When analyzing unsuccessful attempts in ART programs, two factors play the most important role: the quality of the embryo (the so-called embryonic factor) and the state of the uterine cavity and endometrium. More rare causes of failure are inflammatory diseases of the pelvic organs, hemostasiological disorders in the coagulation-anticoagulation system, changes in the woman's immune system, endocrine disorders.

Embryonic factor

The quality of the embryo is primarily affected by the quality of the oocytes and spermatozoids obtained for fertilization. Poor quality eggs can be due to the age characteristics of a woman, genetically hereditary factors, endocrine disorders, hormonal diseases of a woman (such as endometriosis), inflammatory processes of the pelvic organs, hormonal stimulation with low-quality drugs.

In case of repeated receiving of oocytes unsuitable for fertilization, and improper embryos for transfer or repeated failures of ART programs, the possibility of switching to oocyte donation programs is considered.

If seminal fluid pathology takes place, it is recommended to conduct additional sperm tests, for example, a test for DNA fragmentation of spermatozoids, and also use ICSI, IMSI, PICSI technologies for fertilization.
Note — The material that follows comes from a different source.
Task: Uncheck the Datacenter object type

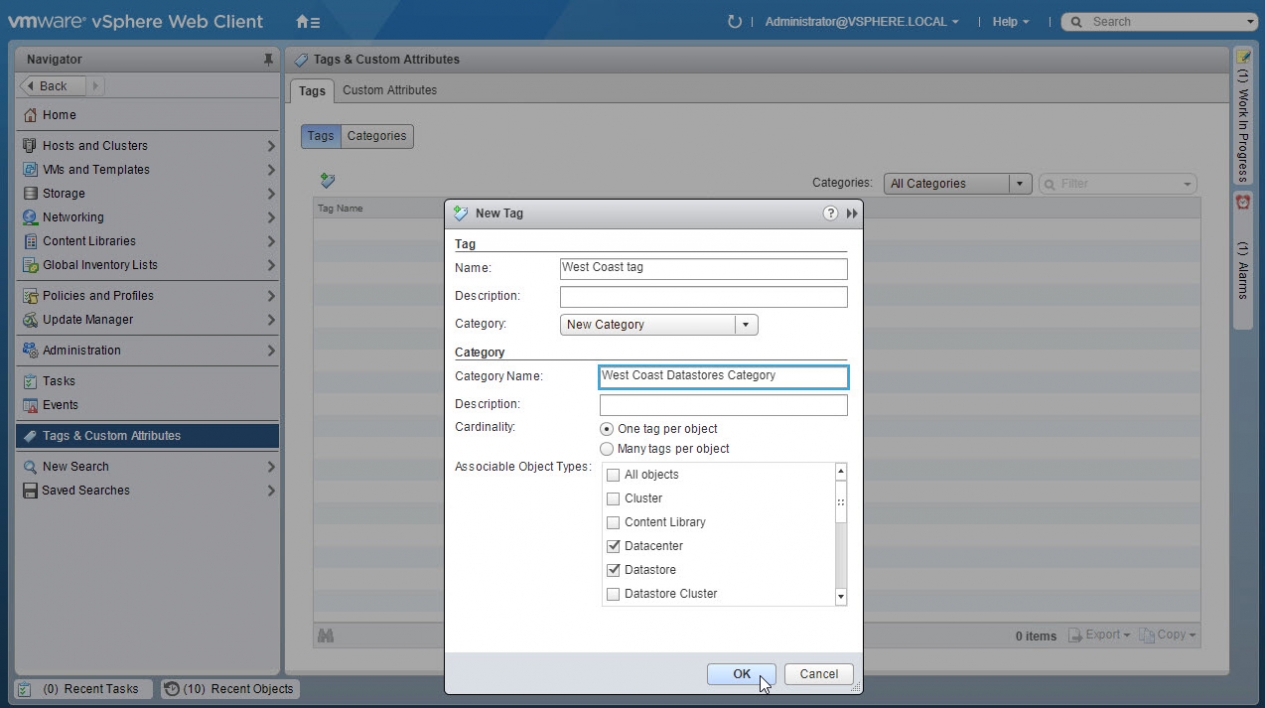Action: pyautogui.click(x=614, y=546)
In case of repeated implantation failures, it is mandatory for a couple to undergo an embryoscopy during the embryological stage (for maximum visual assessment of the embryo) or pre-implantation genetic testing of embryos to select chromosomally suitable embryos for subsequent transfers.

Types of male infertility

The main reasons for implantation failures on the part of the uterine cavity can be:

  • Disorders in the structure of the uterus, the presence of polyps, synechia (adhesions) of the uterine cavity, submucous location of nodes that deform the cavity.

    To determine such conditions, a detailed pelvic ultrasound scan, magnetic resonance imaging of the pelvic organs, hysteroscopy, followed by pathohistological and immunohistochemical examination of the biopsy material are used.

  • Chronic endometritis

    (an inflammatory process of the endometrium or an attack by its own cells of the immune system of endometrial cells).
    To exclude this factor, diagnostic hysteroscopy is performed, which gives the opportunity to visualize the endometrium, see its structure, and collect a sample to perform a test for CD 138, CD 56 cells. In case of confirmation of these disorders, mandatory drug treatment is carried out, followed by control with the help of an endometrial pipelle biopsy.

  • Immunological factor of implantation disorder

    – in such cases, the own cells of the immune system can attack the embryo or the inner surface of the vessel wall that feeds the embryo at the stage of implantation. At high risk may be women with autoimmune disorders (for example, autoimmune thyroiditis).

  • Displacement of the “implantation window”

ERA test

To determine this condition, it is possible to conduct an endometrial receptivity analysis – ERA, which evaluates the features of the endometrium that are most favourable for implantation and development of the embryo. The ERA test makes it possible to determine the implantation window individually.

Or it is possible to use the method of double asynchronous embryo transfer, during which in one attempt of ART a woman undergoes two transfers of one embryo with a difference of several days.